Saturday, April 22, 2017

Lessons Learned

I'm reading a book right now and this morning it hit me. The father in the book reminds me of my Dad.

In the book a young girl has gone blind and her father finds a way to show her the world. My father did exactly the same thing.



Sometimes, it was drawing a one yard square in the dirt while we were working and I was too small to constantly have something to do, and telling me to watch it until he returned. Then he would quiz me. What did I see? What did I learn?

Other times it was taking my sister and me on a hike in the woods and then announcing, “I'll see you back at camp.” This started happening when I was very small. My sister and I learned to pay attention. Dad would say things like,“Look at the way that tree is growing, do you think the one with the fork above it caused it to be stunted like that?”

Lessons like: A flowing stream will eventually lead to a river and towns are built on rivers. Water with bugs is safe. I knew a lot about edible plants in the wild and where the dry tinder (on the underside of conifers) could be found in a pinch.

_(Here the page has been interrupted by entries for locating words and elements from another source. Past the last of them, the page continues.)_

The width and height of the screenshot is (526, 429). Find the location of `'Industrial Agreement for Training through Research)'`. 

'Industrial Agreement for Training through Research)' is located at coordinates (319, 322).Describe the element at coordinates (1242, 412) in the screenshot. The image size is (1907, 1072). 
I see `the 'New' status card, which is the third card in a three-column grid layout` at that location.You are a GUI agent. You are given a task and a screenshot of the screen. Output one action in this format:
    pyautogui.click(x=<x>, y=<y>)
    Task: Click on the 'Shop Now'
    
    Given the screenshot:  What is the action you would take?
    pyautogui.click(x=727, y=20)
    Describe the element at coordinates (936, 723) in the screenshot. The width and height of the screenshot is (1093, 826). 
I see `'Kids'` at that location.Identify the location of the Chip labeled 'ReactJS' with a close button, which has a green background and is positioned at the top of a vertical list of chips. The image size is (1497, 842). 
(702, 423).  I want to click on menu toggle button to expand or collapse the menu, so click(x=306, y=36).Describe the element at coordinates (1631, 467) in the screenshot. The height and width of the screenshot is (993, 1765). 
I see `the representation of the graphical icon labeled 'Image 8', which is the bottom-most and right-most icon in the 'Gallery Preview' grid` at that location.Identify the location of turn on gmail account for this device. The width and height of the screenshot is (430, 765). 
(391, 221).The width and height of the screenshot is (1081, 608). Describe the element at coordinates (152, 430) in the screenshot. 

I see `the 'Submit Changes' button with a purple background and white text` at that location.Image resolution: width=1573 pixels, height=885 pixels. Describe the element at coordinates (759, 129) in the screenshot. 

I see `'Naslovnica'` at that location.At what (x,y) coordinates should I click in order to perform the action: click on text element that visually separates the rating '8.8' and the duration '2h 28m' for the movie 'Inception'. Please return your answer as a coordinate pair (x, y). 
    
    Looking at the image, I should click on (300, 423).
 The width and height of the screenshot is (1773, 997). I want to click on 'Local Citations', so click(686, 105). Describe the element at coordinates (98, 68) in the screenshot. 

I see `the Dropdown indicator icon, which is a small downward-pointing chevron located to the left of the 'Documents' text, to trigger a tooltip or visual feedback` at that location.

The Colorado Rockies held no fear for me. I camped alone there from the time I could drive. The Utah desert was the same. All the ways to find moisture, how to spot flash flood danger, where to watch for rattlesnakes.

In the novel, the father makes a model of the town for the newly blind girl, prewar France in August 1944. A year later, they step out of his work, a journey they've made with her hand on his belt loop, every work day, and he says, “take us home.”

I marvel at my Dad, telling us, see you back at camp and stepping off the trail. He was gone. We couldn't see him, couldn't hear him. I remember being very afraid. I was 6 years old. But my sister was just over 4 years old and already crying. I said, “Don't worry, we can do it.'

I knew he would not ask of me more than I could do. He trusted me because he knew my capabilities. He believed in me and taught me to believe in me.